Retype the entries below without any change, starting at the line that contains "Tap the character 店 in the title" and continuing through the end of the entries, with both ends included.

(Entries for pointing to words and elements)

— begin —

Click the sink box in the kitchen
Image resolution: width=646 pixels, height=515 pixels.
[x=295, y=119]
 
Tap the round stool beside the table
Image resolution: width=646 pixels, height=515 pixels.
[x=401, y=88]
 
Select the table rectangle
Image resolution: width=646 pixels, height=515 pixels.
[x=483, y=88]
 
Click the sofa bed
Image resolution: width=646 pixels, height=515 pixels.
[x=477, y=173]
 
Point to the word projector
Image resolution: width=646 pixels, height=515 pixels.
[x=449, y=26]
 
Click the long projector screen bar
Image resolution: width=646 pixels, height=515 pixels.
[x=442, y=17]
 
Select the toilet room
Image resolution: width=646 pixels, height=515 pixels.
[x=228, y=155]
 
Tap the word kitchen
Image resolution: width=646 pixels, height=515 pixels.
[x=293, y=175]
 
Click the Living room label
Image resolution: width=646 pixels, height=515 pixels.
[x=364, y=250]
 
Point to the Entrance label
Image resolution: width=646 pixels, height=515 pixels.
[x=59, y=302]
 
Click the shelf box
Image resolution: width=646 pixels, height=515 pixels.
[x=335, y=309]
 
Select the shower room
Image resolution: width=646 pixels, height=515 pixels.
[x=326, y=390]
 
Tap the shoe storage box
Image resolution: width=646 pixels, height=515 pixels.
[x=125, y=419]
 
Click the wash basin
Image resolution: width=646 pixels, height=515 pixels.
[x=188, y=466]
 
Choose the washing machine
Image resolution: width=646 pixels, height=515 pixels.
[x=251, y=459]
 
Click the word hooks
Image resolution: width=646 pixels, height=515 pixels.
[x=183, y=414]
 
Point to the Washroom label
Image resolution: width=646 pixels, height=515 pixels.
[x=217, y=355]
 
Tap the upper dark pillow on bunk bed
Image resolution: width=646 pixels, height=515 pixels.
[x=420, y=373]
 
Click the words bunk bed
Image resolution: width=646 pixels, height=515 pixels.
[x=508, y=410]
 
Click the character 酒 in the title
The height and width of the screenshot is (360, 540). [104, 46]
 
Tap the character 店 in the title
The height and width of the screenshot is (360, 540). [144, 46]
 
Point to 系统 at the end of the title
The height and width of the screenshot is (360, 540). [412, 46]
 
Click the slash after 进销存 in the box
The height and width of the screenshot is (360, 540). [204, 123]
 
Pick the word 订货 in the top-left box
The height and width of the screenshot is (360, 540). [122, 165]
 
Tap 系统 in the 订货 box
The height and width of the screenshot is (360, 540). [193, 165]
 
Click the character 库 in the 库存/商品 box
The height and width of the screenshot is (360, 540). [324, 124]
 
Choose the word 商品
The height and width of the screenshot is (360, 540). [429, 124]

— end —

■ **Result below**
Tap the character 店 in the title
The height and width of the screenshot is (360, 540). [144, 46]
 
Point to 系统 at the end of the title
The height and width of the screenshot is (360, 540). [412, 46]
 
Click the slash after 进销存 in the box
The height and width of the screenshot is (360, 540). [204, 123]
 
Pick the word 订货 in the top-left box
The height and width of the screenshot is (360, 540). [122, 165]
 
Tap 系统 in the 订货 box
The height and width of the screenshot is (360, 540). [193, 165]
 
Click the character 库 in the 库存/商品 box
The height and width of the screenshot is (360, 540). [324, 124]
 
Choose the word 商品
The height and width of the screenshot is (360, 540). [429, 124]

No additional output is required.